My setup is like this: I have single instance of elasticseach with one node, 5 shards and 1 replica. I also use curator for maintaining the cluster. My problem is that ES API detects lower disk usage from indices than it is in reality. For example, heading towards elasticsearch's data directory and issuing du -hs there shows 10 GB of disk usage and at the same time API shows that ~5GB are used. This is actually quite dangerous situation as there is a risk that my server will run out of disk space, because curator won't remove old logs. I don't have any closed indices. Another thing I would like to know is if there is any way to set the replicas number permanently from the beginning. Before elasticsearch5 it was possible in .yml file, but right now setting any indices option throws exception on start and guides me to use API for such operation. I can use curator to manage replicas, but it'd be very convenient to set it at the beginning.

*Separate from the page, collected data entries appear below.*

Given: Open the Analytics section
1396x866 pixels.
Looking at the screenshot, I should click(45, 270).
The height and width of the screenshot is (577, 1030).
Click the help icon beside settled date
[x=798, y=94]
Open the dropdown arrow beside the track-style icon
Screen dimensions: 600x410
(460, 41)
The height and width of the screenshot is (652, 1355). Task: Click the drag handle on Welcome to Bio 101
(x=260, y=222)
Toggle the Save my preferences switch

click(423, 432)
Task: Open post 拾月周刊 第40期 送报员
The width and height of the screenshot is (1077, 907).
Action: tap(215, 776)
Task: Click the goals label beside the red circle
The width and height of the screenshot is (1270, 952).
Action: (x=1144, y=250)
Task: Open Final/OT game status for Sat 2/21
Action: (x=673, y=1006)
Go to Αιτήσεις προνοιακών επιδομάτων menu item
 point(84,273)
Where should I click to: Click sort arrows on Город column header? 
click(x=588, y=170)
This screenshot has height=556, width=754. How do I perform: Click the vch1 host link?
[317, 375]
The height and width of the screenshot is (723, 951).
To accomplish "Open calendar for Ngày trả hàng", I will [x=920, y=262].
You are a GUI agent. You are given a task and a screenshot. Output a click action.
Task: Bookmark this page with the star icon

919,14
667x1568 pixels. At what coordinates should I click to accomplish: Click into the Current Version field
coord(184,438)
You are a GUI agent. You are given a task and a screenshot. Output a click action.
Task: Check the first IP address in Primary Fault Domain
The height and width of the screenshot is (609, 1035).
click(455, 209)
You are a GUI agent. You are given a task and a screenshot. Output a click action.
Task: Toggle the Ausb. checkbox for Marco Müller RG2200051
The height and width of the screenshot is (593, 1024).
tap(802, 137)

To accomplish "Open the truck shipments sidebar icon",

But, the main problem is with incorrect disk usage detection. Curator gets info from API that ~5 GB is used. That's not curator fault, because I also can see such usage using standard diagnostic API commands. There may be a problem with my config and some unnecessary things may grow inside data folder, so I'll post my elasticsearch.yml here:
bootstrap.memory_lock: true index.codec: best_compression indices.fielddata.cache.size: 40% network.host: localhost http.port: 9200 http.compression: true
If there is any more info you'd like to see, I can produce more output.